The longest and most complex function here is the FixedPoint(double v) constructor, it is only there for ease of testing – skip it on first reading
The FixedPoint(int decimal, unsigned int fraction = 0) constructor is much simpler, but is mainly needed for overloaded arithmetic operators where one of the arguments is of type int
Constructors check for overflows of the val field, but arithmetic operators do not. This is a conscious decision: it is inconvenient to initially work with invalid numbers that were truncated and guess why the whole program is working incorrectly, at the same time there is no need to check for this everywhere, just as the compiler does not check for built-in types
Arithmetic operators outside the class are trivially based on the operators defined in the class
Addition and subtraction are trivial, it makes no difference what you add, hundredths (fourths) or wholes
Private constructor and function makeFx – a workaround to “fill” into the val field, in some operators

What's going on in operator * and operator / ? Let me explain: if you multiply 2 numbers representing the quantity 1/4 you get a number representing the quantity 1/16 – so we shift them to the right by 2 places, but by shifting them like this we do rough rounding – we take into account the last shifted place, that is, we get the number 0.10₂before the shift, without this we would lose it completely, and so we do it according to the standard rounding rules. With the division operator, it's a slightly different story: when dividing the number of 1/4 by each other, the result moves to the right by 2 digits, but in the code I move the dividend to the left by 3 digits in advance – the 3rd digit is again needed for better rounding.

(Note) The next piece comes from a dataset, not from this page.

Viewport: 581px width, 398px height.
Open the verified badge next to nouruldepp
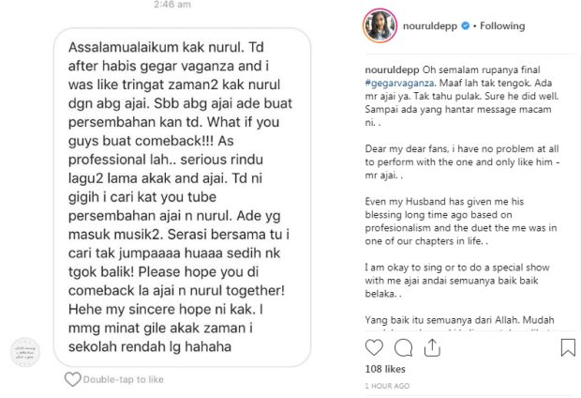tap(465, 25)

string operator() does 3 things, selects the integer part and outputs it as an integer, selects the fractional part and converts it to a decimal number (hundredths) and outputs it as an integer, the last one is determining the sign, we do this through the most significant bit, the string ~temp + 1 is the same as a unary minus, it's just strange to use a unary minus over an unsigned type.

I'll give you a small example where we'll see how our type works.

template <typename T>
T poly(T x)
{
    return (2*x +1)*x - 3;
}

double x = 0.261799;
FixedPoint_4 fx{x};

std::cout << poly(x) << ' ' << poly(fx) << std::endl;

Result of work:

-2.60112 -2.6250

In my opinion, it's not bad, for something that was created “on the fly!”

So, what can be done to remove the word “toy” from the class attributes:

use a larger base type, best of all int32_t – intermediate results will be in int64_t, you won't have to come up with some “long” multiplication
overload more operators
cover with tests